Sometimes she wondered if anyone else saw the temper in the tiny, barely five-foot-tall woman in front of her with the long black braid down her back and the baggy clothes that covered her from head to toe. Jasmine couldn't remember the last time she'd seen her mother's bare legs or arms. Modesty was a virtue, An-Mei believed, along with many other virtues that Jasmine had never been able to live up to, even before the biggest sin of them all.

She'd always been a disappointment. When she'd been born missing a finger, her mother had screamed in fury, according to her auntie Lin. Ever since then, Jasmine had been treated as an outcast. Her mother had once told her that the missing finger was the mark of shame she would grow into. And Jasmine hadn't disappointed her.

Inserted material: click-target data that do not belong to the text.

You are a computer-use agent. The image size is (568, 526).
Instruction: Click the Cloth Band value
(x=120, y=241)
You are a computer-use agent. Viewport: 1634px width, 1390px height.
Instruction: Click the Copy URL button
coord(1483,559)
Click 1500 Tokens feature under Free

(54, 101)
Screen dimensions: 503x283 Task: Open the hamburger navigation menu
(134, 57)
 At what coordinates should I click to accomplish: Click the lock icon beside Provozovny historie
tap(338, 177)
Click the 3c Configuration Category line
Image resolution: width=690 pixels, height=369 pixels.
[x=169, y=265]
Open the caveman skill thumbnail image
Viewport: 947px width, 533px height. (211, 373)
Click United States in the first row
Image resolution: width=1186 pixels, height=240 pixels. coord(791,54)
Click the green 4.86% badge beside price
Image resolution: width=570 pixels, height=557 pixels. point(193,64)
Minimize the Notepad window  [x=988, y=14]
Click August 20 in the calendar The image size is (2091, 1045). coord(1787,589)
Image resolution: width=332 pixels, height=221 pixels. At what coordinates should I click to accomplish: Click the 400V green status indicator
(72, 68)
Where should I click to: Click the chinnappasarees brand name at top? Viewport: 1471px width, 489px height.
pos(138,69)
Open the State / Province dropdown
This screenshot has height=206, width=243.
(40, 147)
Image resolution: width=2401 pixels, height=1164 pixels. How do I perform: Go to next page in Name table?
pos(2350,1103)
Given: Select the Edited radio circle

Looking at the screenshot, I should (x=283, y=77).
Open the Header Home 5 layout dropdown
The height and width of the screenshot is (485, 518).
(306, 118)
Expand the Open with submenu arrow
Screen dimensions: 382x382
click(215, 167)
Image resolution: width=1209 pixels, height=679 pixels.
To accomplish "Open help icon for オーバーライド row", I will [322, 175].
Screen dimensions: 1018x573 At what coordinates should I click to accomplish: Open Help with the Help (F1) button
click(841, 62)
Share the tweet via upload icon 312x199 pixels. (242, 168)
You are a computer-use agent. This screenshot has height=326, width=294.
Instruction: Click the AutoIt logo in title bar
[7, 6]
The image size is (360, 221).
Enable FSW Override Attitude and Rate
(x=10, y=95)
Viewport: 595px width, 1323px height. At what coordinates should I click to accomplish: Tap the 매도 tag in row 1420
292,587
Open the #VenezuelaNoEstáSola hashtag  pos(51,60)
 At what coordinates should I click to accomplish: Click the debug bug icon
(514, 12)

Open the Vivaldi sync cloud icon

By sleeping with a married man, she'd committed a terrible sin, and having an illegitimate baby made it even worse. Her mother probably wouldn't have spoken to her again if it hadn't been for her father's influence. His heart attack a few years earlier also had softened her mother's stance, perhaps made her realize that too many years had passed with this anger between them.

Jasmine wouldn't have taken the scraps of affection if it hadn't been for Alyssa. She'd buried her pride and forged a tenuous relationship with her parents so that Alyssa would become part of the family. But that hadn't really happened despite her efforts. The sins of the mother were forever visited on the daughter.

An-Mei walked over to the painting of the dragon that hung on the wall. She stared at it with piercing black eyes, then turned those same eyes on Jasmine. "You take down. Hide away. Never speak of dragon again." Her heavily accented voice was sharp, pointed, definite. Despite the fact she'd lived in San Francisco for fifty-some years, An-Mei still spoke as if she'd only recently gotten off the boat. Her heart had never really left China.

"I saw it," Jasmine said somewhat defiantly. "I saw the dragon. It's real."

"You are a liar. You make up stories."

"I'm not lying. I saw the dragon." She watched her mother closely, seeing something in her eyes that looked like fear.

"You see nothing. You are a bad girl."

"I'm not a girl. I'm a middle-aged woman with a grown child of my own. When are you going to realize that?"

"You send Alyssa to see your father. She make him worry about dragon. She tell him you in trouble. Mixed up in Hathaway robbery."

"I'm not in trouble. But David Hathaway did show me a dragon statue that was taken from him later that evening. Someone else must have wanted it very badly." Jasmine paused, seeing the pulse beating rapidly in her mother's neck. An-Mei knew something about the dragon.